— BEGIN —

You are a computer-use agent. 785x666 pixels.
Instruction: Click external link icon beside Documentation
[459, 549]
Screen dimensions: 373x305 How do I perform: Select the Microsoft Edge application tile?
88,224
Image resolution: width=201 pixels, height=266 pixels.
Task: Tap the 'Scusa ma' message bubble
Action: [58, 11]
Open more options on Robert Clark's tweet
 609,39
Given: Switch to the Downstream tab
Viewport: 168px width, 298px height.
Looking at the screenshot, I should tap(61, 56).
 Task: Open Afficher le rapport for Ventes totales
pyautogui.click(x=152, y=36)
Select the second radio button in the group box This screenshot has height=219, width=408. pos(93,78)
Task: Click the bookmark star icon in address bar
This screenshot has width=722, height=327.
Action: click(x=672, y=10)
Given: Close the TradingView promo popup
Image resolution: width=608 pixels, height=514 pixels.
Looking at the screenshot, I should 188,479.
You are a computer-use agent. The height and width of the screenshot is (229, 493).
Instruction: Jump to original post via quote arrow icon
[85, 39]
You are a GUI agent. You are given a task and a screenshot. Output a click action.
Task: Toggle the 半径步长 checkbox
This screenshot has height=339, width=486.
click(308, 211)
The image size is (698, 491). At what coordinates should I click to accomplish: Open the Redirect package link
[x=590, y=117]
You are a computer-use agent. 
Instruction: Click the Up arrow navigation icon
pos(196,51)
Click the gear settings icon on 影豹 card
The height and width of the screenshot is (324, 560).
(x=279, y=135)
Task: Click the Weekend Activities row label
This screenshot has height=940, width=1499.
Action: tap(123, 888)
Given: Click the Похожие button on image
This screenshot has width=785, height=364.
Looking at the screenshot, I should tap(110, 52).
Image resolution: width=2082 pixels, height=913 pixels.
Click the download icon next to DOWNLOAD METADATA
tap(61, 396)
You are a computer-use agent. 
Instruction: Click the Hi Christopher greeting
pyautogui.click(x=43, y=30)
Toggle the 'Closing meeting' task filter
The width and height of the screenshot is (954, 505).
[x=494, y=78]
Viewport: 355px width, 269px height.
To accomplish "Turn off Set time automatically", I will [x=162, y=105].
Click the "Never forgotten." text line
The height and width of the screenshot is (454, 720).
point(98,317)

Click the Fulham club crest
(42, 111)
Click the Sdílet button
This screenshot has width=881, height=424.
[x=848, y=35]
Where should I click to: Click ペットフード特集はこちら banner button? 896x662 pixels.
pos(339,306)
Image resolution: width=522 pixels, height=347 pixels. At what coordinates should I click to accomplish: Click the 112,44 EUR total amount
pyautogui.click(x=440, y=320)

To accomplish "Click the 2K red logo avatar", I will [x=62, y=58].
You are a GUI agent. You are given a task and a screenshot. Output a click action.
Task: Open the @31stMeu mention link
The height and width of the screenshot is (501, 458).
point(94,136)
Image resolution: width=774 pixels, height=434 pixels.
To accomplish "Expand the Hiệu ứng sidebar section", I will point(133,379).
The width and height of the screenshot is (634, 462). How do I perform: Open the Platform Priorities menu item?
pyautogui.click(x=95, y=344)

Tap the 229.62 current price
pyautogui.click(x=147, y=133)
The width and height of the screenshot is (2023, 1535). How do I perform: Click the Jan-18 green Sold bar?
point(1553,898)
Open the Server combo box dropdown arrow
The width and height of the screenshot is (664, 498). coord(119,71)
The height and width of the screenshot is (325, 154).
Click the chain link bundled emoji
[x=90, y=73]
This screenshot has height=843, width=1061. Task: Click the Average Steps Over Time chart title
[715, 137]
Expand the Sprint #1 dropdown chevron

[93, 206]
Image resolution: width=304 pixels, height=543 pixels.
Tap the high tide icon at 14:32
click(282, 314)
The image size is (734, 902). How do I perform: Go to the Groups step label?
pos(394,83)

— END —

**TASK**
Please copy out all of the lines above word for word, changing nothing.

**COMPLETED TASK**
You are a computer-use agent. 785x666 pixels.
Instruction: Click external link icon beside Documentation
[459, 549]
Screen dimensions: 373x305 How do I perform: Select the Microsoft Edge application tile?
88,224
Image resolution: width=201 pixels, height=266 pixels.
Task: Tap the 'Scusa ma' message bubble
Action: [58, 11]
Open more options on Robert Clark's tweet
 609,39
Given: Switch to the Downstream tab
Viewport: 168px width, 298px height.
Looking at the screenshot, I should tap(61, 56).
 Task: Open Afficher le rapport for Ventes totales
pyautogui.click(x=152, y=36)
Select the second radio button in the group box This screenshot has height=219, width=408. pos(93,78)
Task: Click the bookmark star icon in address bar
This screenshot has width=722, height=327.
Action: click(x=672, y=10)
Given: Close the TradingView promo popup
Image resolution: width=608 pixels, height=514 pixels.
Looking at the screenshot, I should 188,479.
You are a computer-use agent. The height and width of the screenshot is (229, 493).
Instruction: Jump to original post via quote arrow icon
[85, 39]
You are a GUI agent. You are given a task and a screenshot. Output a click action.
Task: Toggle the 半径步长 checkbox
This screenshot has height=339, width=486.
click(308, 211)
The image size is (698, 491). At what coordinates should I click to accomplish: Open the Redirect package link
[x=590, y=117]
You are a computer-use agent. 
Instruction: Click the Up arrow navigation icon
pos(196,51)
Click the gear settings icon on 影豹 card
The height and width of the screenshot is (324, 560).
(x=279, y=135)
Task: Click the Weekend Activities row label
This screenshot has height=940, width=1499.
Action: tap(123, 888)
Given: Click the Похожие button on image
This screenshot has width=785, height=364.
Looking at the screenshot, I should tap(110, 52).
Image resolution: width=2082 pixels, height=913 pixels.
Click the download icon next to DOWNLOAD METADATA
tap(61, 396)
You are a computer-use agent. 
Instruction: Click the Hi Christopher greeting
pyautogui.click(x=43, y=30)
Toggle the 'Closing meeting' task filter
The width and height of the screenshot is (954, 505).
[x=494, y=78]
Viewport: 355px width, 269px height.
To accomplish "Turn off Set time automatically", I will [x=162, y=105].
Click the "Never forgotten." text line
The height and width of the screenshot is (454, 720).
point(98,317)

Click the Fulham club crest
(42, 111)
Click the Sdílet button
This screenshot has width=881, height=424.
[x=848, y=35]
Where should I click to: Click ペットフード特集はこちら banner button? 896x662 pixels.
pos(339,306)
Image resolution: width=522 pixels, height=347 pixels. At what coordinates should I click to accomplish: Click the 112,44 EUR total amount
pyautogui.click(x=440, y=320)

To accomplish "Click the 2K red logo avatar", I will [x=62, y=58].
You are a GUI agent. You are given a task and a screenshot. Output a click action.
Task: Open the @31stMeu mention link
The height and width of the screenshot is (501, 458).
point(94,136)
Image resolution: width=774 pixels, height=434 pixels.
To accomplish "Expand the Hiệu ứng sidebar section", I will point(133,379).
The width and height of the screenshot is (634, 462). How do I perform: Open the Platform Priorities menu item?
pyautogui.click(x=95, y=344)

Tap the 229.62 current price
pyautogui.click(x=147, y=133)
The width and height of the screenshot is (2023, 1535). How do I perform: Click the Jan-18 green Sold bar?
point(1553,898)
Open the Server combo box dropdown arrow
The width and height of the screenshot is (664, 498). coord(119,71)
The height and width of the screenshot is (325, 154).
Click the chain link bundled emoji
[x=90, y=73]
This screenshot has height=843, width=1061. Task: Click the Average Steps Over Time chart title
[715, 137]
Expand the Sprint #1 dropdown chevron

[93, 206]
Image resolution: width=304 pixels, height=543 pixels.
Tap the high tide icon at 14:32
click(282, 314)
The image size is (734, 902). How do I perform: Go to the Groups step label?
pos(394,83)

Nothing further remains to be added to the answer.